D'ailleurs, alors que la version Clouzot dure 1h de plus, il ne s'attarde pas sur le passé des personnages, Friedkin avec à peine 02h de film offre un prologue un peu long d'où une sensation de longueur. En effet, il faut attendre près de la moitié du film avant que le convoi ne démarre. Avant cela Friedkin prend son temps pour nous présenter ses personnages dans leur "milieu naturel" et avant d'atterrir dans ce pays dictatorial. Le convoi lui-même ne dure pas plus de la moitié du film et s'arrête à un seul vrai passage sous tension, le fameux pont de cordes. On reste donc un peu sur notre faim car le film n'offre aucune scène d'angoisse ou sous tension, on ne ressent jamais la pression psychologique d'une telle mission. Non, Friedkin signe anti-thèse de Clouzot et s'attache surtout au destin funeste pré-établi de ses personnages. La mission de transport devient secondaire et se focalise avant tout sur la solitude de ces hommes qui cherchent non pas une seconde chance, mais une sorte de rédemption morale. D'ailleurs, Friedkin insiste fortement sur la misère des autochtones (pauvreté, précarité et dangerosité de leur travail et existence) et sur la dictature (police omniprésente et corruption), là où Clouzot n'a fait que survoler le contexte social. Friedkin ne copie pas Clouzot et offre un réel point de vue sur une nouvelle relecture du roman.
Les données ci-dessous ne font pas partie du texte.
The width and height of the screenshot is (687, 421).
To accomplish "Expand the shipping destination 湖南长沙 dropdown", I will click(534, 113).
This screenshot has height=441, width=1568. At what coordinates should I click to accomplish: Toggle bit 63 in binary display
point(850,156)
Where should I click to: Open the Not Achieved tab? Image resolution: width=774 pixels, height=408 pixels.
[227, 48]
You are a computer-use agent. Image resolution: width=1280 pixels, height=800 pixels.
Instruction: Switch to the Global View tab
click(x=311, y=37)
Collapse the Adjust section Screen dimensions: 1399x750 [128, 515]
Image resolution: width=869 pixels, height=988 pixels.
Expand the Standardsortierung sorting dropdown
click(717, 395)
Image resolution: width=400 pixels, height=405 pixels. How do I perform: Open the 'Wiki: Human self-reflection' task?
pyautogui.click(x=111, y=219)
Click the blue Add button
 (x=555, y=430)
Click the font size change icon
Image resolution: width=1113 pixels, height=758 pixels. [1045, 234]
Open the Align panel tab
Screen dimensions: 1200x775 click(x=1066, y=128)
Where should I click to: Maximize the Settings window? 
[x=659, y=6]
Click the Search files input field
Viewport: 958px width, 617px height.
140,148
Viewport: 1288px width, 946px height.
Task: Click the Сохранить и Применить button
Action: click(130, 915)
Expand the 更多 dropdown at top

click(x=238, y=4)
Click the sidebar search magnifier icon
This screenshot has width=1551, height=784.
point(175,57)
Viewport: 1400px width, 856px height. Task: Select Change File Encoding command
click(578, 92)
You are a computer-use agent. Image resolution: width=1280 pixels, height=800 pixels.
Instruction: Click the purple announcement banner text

Finalement ces deux films s'enrichissent mutuellement, à l'instar d'autres adaptations comme, entre autres exemples, "Les Tueurs" (1946) de Robert Siodmak et "A bout Portant" (1964) de Don Siegel. Normalement Henri-Georges Clouzot devait touché un pourcentage sur recette, mais le Maestro français est mort avant la sortie du film (début 1977) et surtout le film fut malheureusement un échec cuisant avec seulement 9 millions de dollars au box-office mondial. Friedkin regrettera toujours de ne pas avoir cédé pour Steve McQueen mais le fait que le film soit sorti une semaine après "La Guerre des Etoiles" (1977) de Georges Lucas a assurément été préjudiciable. Malgré tout, "Sorcerer" est cité par Friedkin comme étant son film préféré car il est celui qui correspond le plus à sa vision originelle.